Direction
Can you transcribe every one of the records below word for word, changing nothing?

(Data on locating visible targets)
Begin

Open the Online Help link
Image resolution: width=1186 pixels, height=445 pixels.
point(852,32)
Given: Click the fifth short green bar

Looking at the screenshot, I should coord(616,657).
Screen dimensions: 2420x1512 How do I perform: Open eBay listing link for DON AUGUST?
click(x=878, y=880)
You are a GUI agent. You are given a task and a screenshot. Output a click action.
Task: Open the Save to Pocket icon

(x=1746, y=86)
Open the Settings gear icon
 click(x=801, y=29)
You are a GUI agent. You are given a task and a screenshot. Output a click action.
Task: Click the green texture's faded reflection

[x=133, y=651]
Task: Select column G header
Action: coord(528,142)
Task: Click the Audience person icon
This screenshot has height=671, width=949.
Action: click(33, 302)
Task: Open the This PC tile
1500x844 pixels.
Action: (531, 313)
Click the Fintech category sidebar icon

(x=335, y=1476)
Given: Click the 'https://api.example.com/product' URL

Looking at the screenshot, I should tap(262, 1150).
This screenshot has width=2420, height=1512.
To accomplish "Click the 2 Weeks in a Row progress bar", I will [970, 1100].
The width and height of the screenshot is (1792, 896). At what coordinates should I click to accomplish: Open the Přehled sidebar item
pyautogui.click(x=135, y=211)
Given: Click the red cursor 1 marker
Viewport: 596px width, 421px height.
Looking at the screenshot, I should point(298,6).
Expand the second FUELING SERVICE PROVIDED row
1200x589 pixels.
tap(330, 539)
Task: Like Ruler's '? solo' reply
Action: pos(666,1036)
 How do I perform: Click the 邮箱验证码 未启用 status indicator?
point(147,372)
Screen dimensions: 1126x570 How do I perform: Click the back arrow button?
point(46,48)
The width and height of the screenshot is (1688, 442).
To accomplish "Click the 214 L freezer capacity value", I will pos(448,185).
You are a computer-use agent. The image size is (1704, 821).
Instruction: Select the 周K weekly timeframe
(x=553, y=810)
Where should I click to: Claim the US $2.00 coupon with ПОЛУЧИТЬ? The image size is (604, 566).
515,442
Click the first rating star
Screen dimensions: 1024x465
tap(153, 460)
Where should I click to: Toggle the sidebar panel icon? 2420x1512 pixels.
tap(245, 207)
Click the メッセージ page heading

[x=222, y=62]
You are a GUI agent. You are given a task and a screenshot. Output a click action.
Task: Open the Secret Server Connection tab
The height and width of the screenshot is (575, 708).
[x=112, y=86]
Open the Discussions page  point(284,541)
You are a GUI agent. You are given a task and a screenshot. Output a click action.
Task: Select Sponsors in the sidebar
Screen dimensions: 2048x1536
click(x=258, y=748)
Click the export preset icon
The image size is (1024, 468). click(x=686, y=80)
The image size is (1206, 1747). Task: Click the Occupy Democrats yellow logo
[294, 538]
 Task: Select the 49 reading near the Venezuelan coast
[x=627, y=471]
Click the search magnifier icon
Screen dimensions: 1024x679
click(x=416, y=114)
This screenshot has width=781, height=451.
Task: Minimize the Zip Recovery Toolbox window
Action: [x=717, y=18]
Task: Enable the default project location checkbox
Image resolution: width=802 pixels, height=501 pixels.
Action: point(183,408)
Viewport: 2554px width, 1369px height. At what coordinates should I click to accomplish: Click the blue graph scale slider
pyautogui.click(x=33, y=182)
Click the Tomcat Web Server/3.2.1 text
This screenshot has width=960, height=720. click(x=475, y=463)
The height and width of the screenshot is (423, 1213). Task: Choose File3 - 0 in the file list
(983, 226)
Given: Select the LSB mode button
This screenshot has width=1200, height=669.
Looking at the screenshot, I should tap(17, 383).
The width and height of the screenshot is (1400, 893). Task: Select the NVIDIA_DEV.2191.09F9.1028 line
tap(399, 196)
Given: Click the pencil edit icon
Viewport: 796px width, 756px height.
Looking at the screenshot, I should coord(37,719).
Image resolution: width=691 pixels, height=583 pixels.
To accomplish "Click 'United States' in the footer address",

End

Full output
Open the Online Help link
Image resolution: width=1186 pixels, height=445 pixels.
point(852,32)
Given: Click the fifth short green bar

Looking at the screenshot, I should coord(616,657).
Screen dimensions: 2420x1512 How do I perform: Open eBay listing link for DON AUGUST?
click(x=878, y=880)
You are a GUI agent. You are given a task and a screenshot. Output a click action.
Task: Open the Save to Pocket icon

(x=1746, y=86)
Open the Settings gear icon
 click(x=801, y=29)
You are a GUI agent. You are given a task and a screenshot. Output a click action.
Task: Click the green texture's faded reflection

[x=133, y=651]
Task: Select column G header
Action: coord(528,142)
Task: Click the Audience person icon
This screenshot has height=671, width=949.
Action: click(33, 302)
Task: Open the This PC tile
1500x844 pixels.
Action: (531, 313)
Click the Fintech category sidebar icon

(x=335, y=1476)
Given: Click the 'https://api.example.com/product' URL

Looking at the screenshot, I should tap(262, 1150).
This screenshot has width=2420, height=1512.
To accomplish "Click the 2 Weeks in a Row progress bar", I will [970, 1100].
The width and height of the screenshot is (1792, 896). At what coordinates should I click to accomplish: Open the Přehled sidebar item
pyautogui.click(x=135, y=211)
Given: Click the red cursor 1 marker
Viewport: 596px width, 421px height.
Looking at the screenshot, I should point(298,6).
Expand the second FUELING SERVICE PROVIDED row
1200x589 pixels.
tap(330, 539)
Task: Like Ruler's '? solo' reply
Action: pos(666,1036)
 How do I perform: Click the 邮箱验证码 未启用 status indicator?
point(147,372)
Screen dimensions: 1126x570 How do I perform: Click the back arrow button?
point(46,48)
The width and height of the screenshot is (1688, 442).
To accomplish "Click the 214 L freezer capacity value", I will pos(448,185).
You are a computer-use agent. The image size is (1704, 821).
Instruction: Select the 周K weekly timeframe
(x=553, y=810)
Where should I click to: Claim the US $2.00 coupon with ПОЛУЧИТЬ? The image size is (604, 566).
515,442
Click the first rating star
Screen dimensions: 1024x465
tap(153, 460)
Where should I click to: Toggle the sidebar panel icon? 2420x1512 pixels.
tap(245, 207)
Click the メッセージ page heading

[x=222, y=62]
You are a GUI agent. You are given a task and a screenshot. Output a click action.
Task: Open the Secret Server Connection tab
The height and width of the screenshot is (575, 708).
[x=112, y=86]
Open the Discussions page  point(284,541)
You are a GUI agent. You are given a task and a screenshot. Output a click action.
Task: Select Sponsors in the sidebar
Screen dimensions: 2048x1536
click(x=258, y=748)
Click the export preset icon
The image size is (1024, 468). click(x=686, y=80)
The image size is (1206, 1747). Task: Click the Occupy Democrats yellow logo
[294, 538]
 Task: Select the 49 reading near the Venezuelan coast
[x=627, y=471]
Click the search magnifier icon
Screen dimensions: 1024x679
click(x=416, y=114)
This screenshot has width=781, height=451.
Task: Minimize the Zip Recovery Toolbox window
Action: [x=717, y=18]
Task: Enable the default project location checkbox
Image resolution: width=802 pixels, height=501 pixels.
Action: point(183,408)
Viewport: 2554px width, 1369px height. At what coordinates should I click to accomplish: Click the blue graph scale slider
pyautogui.click(x=33, y=182)
Click the Tomcat Web Server/3.2.1 text
This screenshot has width=960, height=720. click(x=475, y=463)
The height and width of the screenshot is (423, 1213). Task: Choose File3 - 0 in the file list
(983, 226)
Given: Select the LSB mode button
This screenshot has width=1200, height=669.
Looking at the screenshot, I should tap(17, 383).
The width and height of the screenshot is (1400, 893). Task: Select the NVIDIA_DEV.2191.09F9.1028 line
tap(399, 196)
Given: Click the pencil edit icon
Viewport: 796px width, 756px height.
Looking at the screenshot, I should coord(37,719).
Image resolution: width=691 pixels, height=583 pixels.
To accomplish "Click 'United States' in the footer address",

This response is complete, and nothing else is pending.